§ Task instructions
Needed from the data below: all lines that contain the word "computer".

[Opening Records provided section]

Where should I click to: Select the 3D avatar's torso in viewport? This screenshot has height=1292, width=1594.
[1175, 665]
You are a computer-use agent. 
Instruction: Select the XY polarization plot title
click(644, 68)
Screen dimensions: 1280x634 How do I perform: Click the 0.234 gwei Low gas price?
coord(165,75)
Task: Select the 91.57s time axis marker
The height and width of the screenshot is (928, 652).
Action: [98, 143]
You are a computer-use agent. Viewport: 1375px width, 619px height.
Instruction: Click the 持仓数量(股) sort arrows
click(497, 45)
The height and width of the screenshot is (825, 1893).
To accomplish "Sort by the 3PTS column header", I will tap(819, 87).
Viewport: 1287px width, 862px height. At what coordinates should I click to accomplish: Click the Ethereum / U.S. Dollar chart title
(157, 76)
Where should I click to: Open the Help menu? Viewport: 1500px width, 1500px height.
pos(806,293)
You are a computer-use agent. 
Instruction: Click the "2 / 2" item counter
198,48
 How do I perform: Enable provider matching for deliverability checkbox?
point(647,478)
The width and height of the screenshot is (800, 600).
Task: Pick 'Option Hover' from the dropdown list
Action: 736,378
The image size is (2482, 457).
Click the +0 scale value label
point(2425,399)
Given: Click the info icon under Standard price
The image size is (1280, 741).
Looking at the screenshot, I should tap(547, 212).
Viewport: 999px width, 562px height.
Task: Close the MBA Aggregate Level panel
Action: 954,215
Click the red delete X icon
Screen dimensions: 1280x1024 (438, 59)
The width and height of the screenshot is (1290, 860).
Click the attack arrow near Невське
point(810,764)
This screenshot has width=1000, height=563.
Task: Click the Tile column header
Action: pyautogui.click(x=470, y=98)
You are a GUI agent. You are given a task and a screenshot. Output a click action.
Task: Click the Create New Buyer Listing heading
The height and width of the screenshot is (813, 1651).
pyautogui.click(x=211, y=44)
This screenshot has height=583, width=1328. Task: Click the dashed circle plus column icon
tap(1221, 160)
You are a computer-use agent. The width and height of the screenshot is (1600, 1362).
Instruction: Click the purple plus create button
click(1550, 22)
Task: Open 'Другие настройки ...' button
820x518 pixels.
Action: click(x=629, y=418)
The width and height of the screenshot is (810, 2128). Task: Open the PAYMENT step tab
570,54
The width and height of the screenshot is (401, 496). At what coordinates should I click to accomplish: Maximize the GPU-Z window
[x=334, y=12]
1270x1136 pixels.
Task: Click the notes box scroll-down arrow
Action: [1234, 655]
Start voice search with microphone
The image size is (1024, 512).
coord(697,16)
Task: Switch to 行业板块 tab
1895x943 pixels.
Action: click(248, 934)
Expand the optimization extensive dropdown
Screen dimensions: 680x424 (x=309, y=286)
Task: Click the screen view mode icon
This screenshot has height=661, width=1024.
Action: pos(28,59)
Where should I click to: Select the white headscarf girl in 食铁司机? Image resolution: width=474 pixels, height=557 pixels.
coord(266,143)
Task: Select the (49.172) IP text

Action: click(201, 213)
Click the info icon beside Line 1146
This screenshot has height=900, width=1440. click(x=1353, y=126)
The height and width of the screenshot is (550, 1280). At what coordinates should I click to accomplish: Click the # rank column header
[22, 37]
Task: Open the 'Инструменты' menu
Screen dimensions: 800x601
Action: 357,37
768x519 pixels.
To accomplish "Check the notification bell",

[Closing Records provided section]

§ Answer to the problem
You are a computer-use agent. 
You are a computer-use agent. Viewport: 1375px width, 619px height.
You are a computer-use agent. 
You are a computer-use agent. The width and height of the screenshot is (1600, 1362).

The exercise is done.